Task details »
Continue the article below on ranking numbers by their cost to reach 1 with dynamic programming, starting right after its last line.

Time Complexity: O(2^N)
Auxiliary Space: O(1)

Efficient approach: The above approach can be optimized by using Dynamic Programming. Below are the steps:

To avoid recalculating the overlapping subproblems, initialize a dp[] array to store the minimum cost to reach 1 from for every encountered subproblem.
The recurrence relation to update the dp[] table is :

dp[n] = 1 + func(n / 2) for even elements
dp[n] = 1 + func(3 * n + 1) for odd elements

Store all the calculated costs in an array of pairs
Sort the array of pairs according to their cost.
Then return the element at (K – 1)^th index from the array.

Below is the implementation of the above approach:

C++

// C++ implementation of the above approach 
#include <bits/stdc++.h>
using namespace std;
 
// Function to calculate the cost
int func(int n, int dp[])
{
    int count = 0;
 
    // Base case
    if (n == 2 || n == 1)
        return 1;
 
    if (dp[n] != -1)
        return dp[n];
 
    // Even condition
    if (n % 2 == 0)
        count = 1 + func(n / 2, dp);
 
    // Odd condition
    if (n % 2 != 0)
        count = 1 + func(n * 3 + 1, dp);
 
    // Store the result
    dp[n] = count;
    return dp[n];
}
 
// Function to find Kth element
void findKthElement(int l, int r, int k)
{
 
    // Array to store the results
    vector<pair<int, int> > result;
 
    // Define DP array
    int dp[r + 1] = {0};
    dp[1] = 1;
    dp[2] = 1;
 
    for(int i = l; i <= r; i++)
        result.push_back({i, func(i, dp)});
 
    // Sort the array based on cost
    sort(result.begin(), result.end());
     
    cout << (result[k - 1].first);
}
 
// Driver code 
int main()
{
     
    // Given range and K
    int l = 12;
    int r = 15;
    int k = 2;
 
    // Function call
    findKthElement(l, r, k);
}
 
// This code is contributed by grand_master

Java

// Java implementation of 
// the above approach 
import java.util.*;
class GFG{
     
static class Pair implements Comparable<Pair>
{
  int start,end;
   
  Pair(int s, int e)
  {
    start = s;
    end = e;
  }
 
  public int compareTo(Pair p)
  {
    return this.start - p.start;
  }
}
 
// Function to calculate 
// the cost
static int func(int n,
                int dp[])
{
  int count = 0;
 
  // Base case
  if (n == 2 || 
      n == 1)
    return 1;
 
  if (dp[n] != -1)
    return dp[n];
 
  // Even condition
  if (n % 2 == 0)
    count = 1 + func(n / 2, dp);
 
  // Odd condition
  if (n % 2 != 0)
    count = 1 + func(n * 3 + 
                     1, dp);
 
  // Store the result
  dp[n] = count;
  return dp[n];
}
 
// Function to find Kth element
static void findKthElement(int l, 
                           int r, 
                           int k)

Given records »
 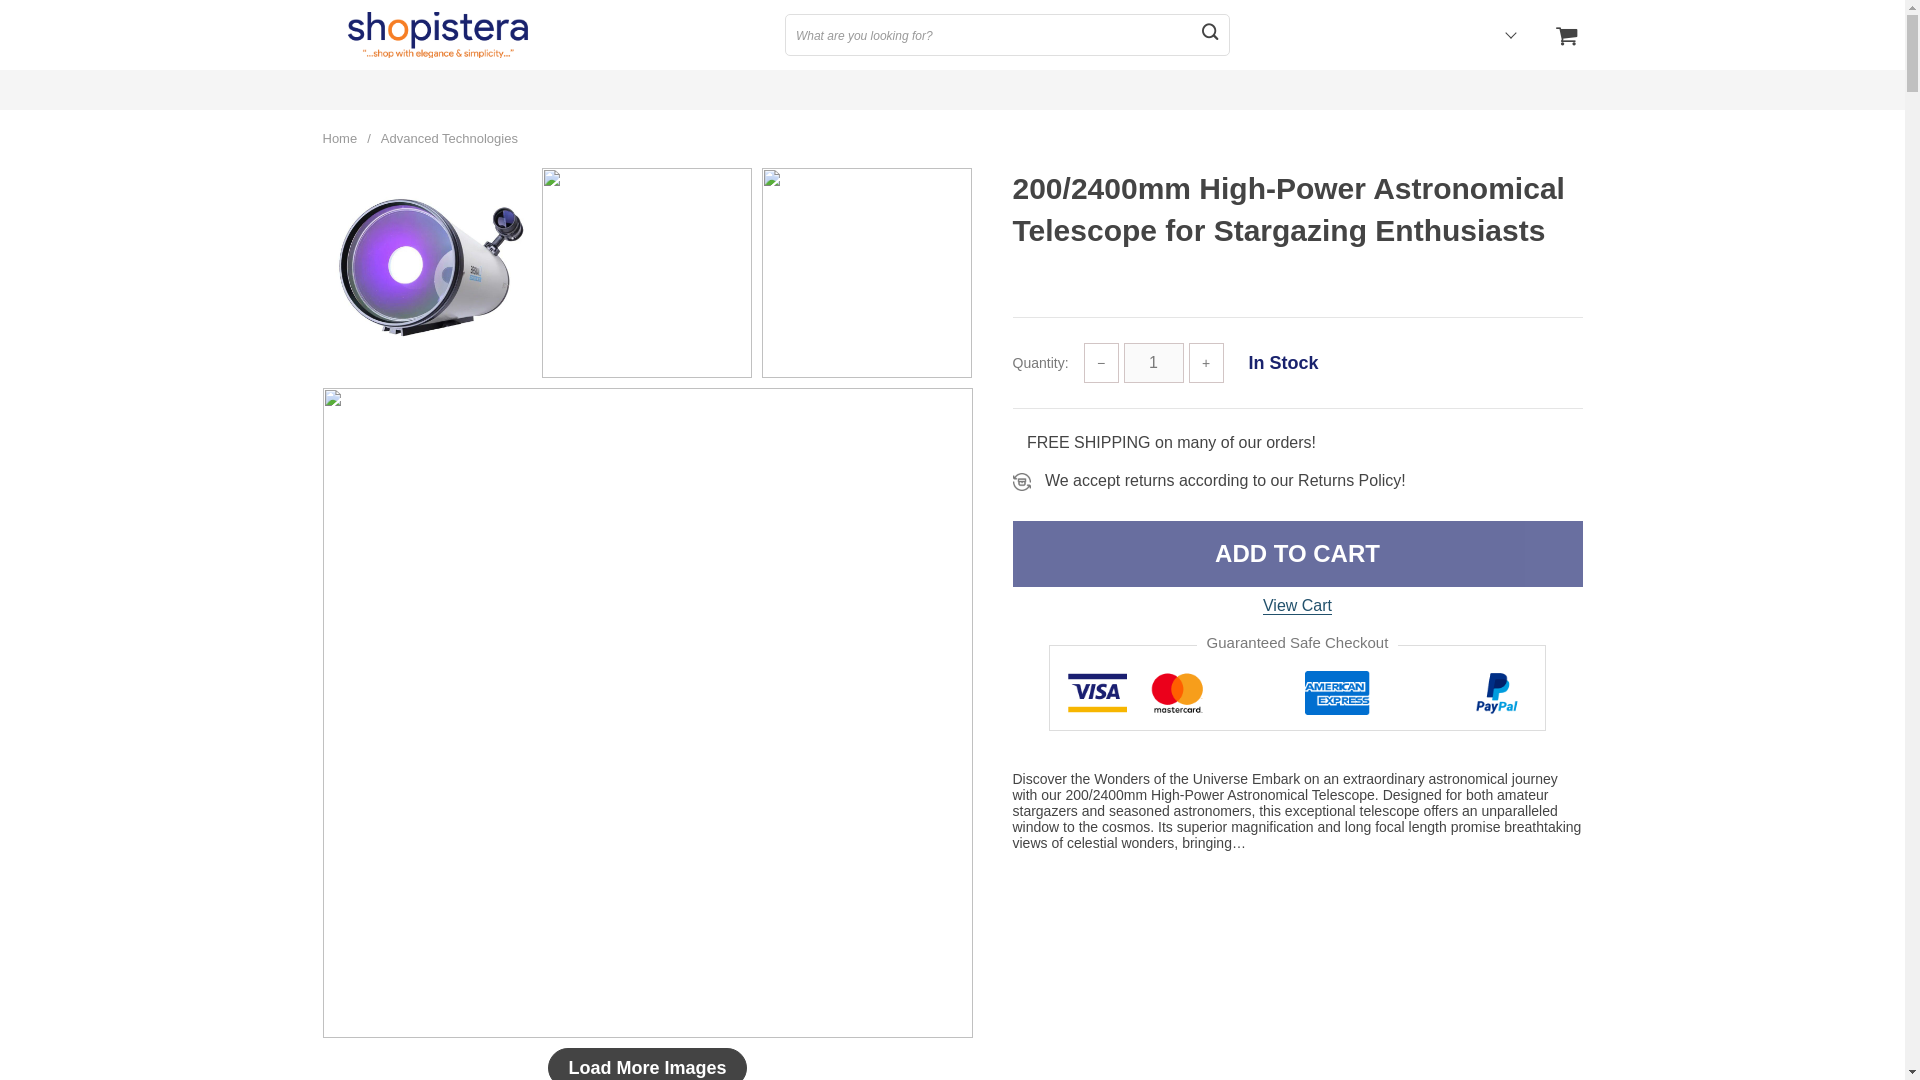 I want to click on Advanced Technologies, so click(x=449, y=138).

...

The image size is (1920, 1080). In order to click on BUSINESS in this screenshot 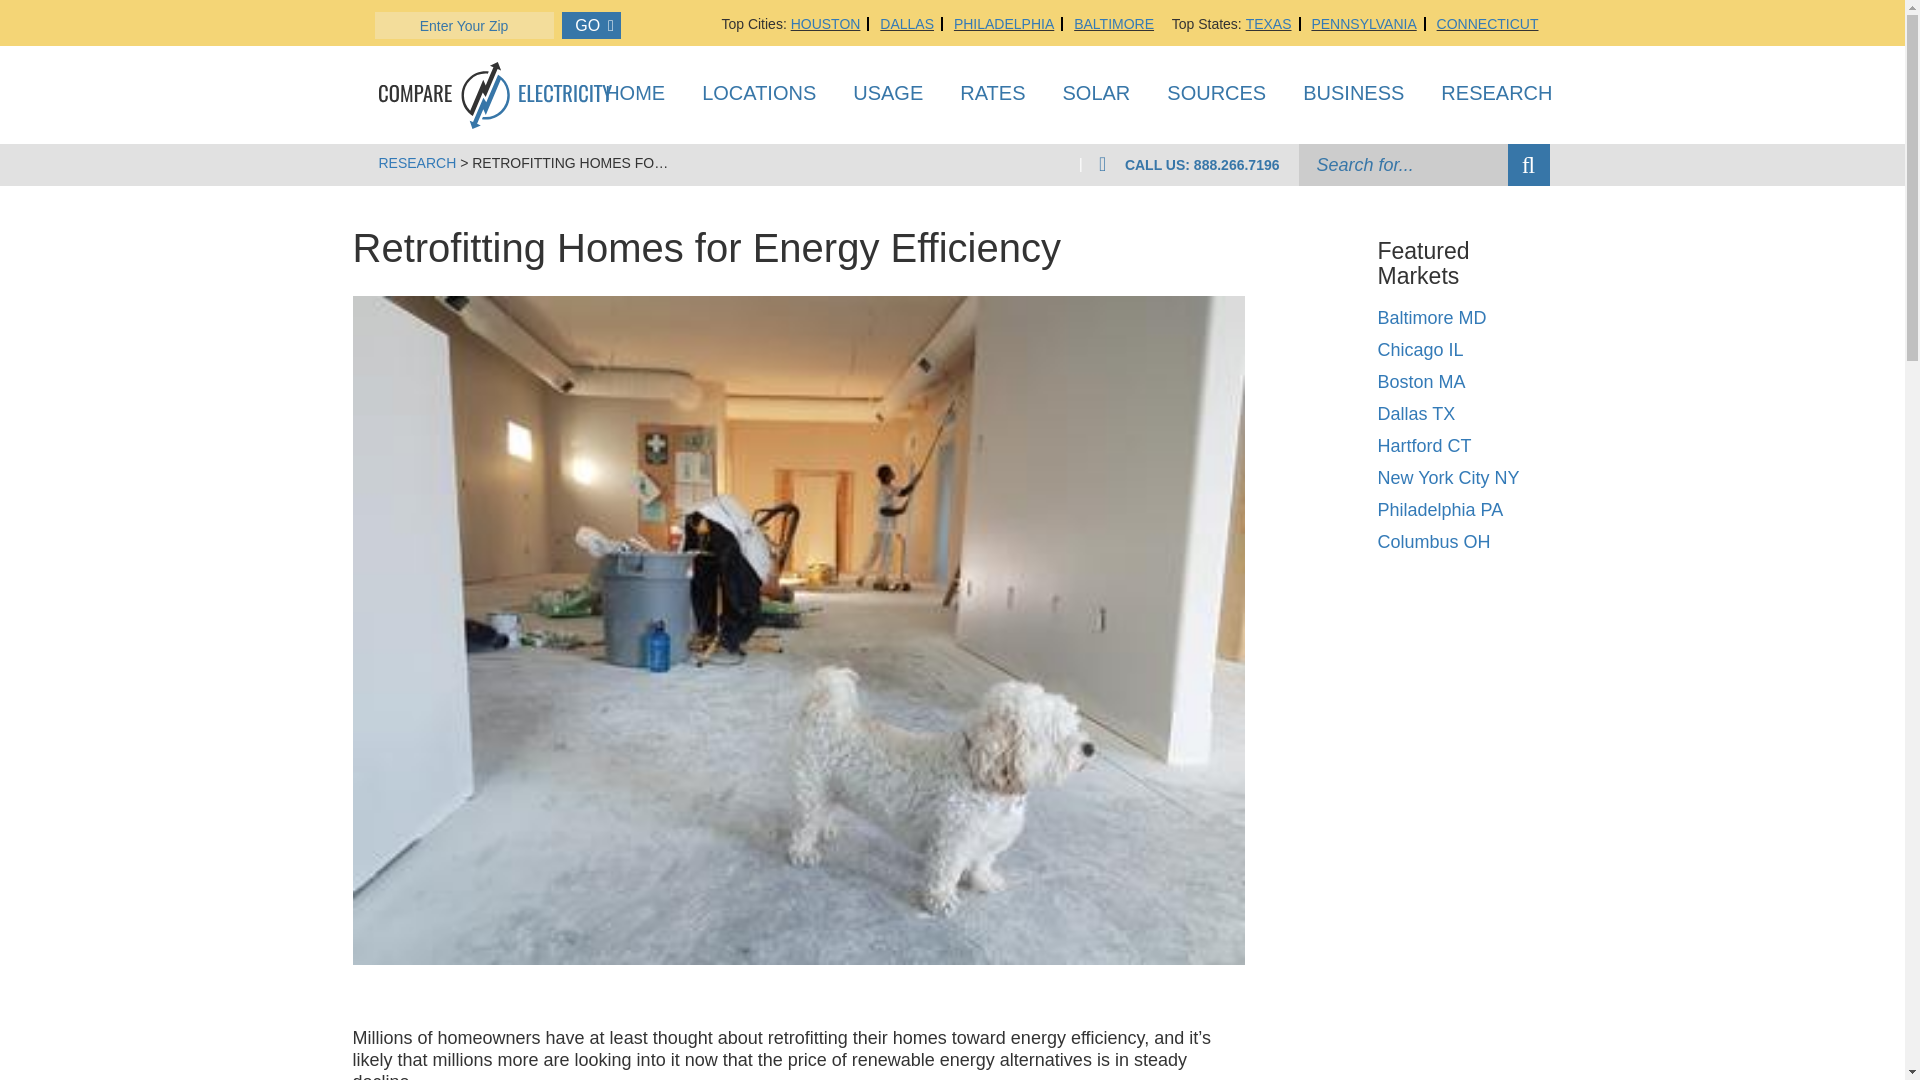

Result »
{
  // Array to store the 
  // results
  Vector<Pair> result = 
         new Vector<>();
 
  // Define DP array
  int []dp = new int[r + 1];
  dp[1] = 1;
  dp[2] = 1;
 
  for(int i = l; i <= r; i++)
    result.add(new Pair(i, 
               func(i, dp)));
 
  // Sort the array based 
  // on cost
  Collections.sort(result);
 
  System.out.print(
  result.get(k - 1).start);
}
 
// Driver code 
public static void main(String[] args)
{    
  // Given range and K
  int l = 12;
  int r = 15;
  int k = 2;
 
  // Function call
  findKthElement(l, r, k);
}
}
 
// This code is contributed by gauravrajput1

Python3

# Python3 implementation of the above approach
# Function to calculate the cost
def func(n, dp): 
    count = 0
 
    # Base case
    if n == 2 or n == 1: 
        return 1
    if n in dp:
      return dp[n]  
 
    # Even condition
    if n % 2 == 0:  
        count = 1 + func(n//2, dp)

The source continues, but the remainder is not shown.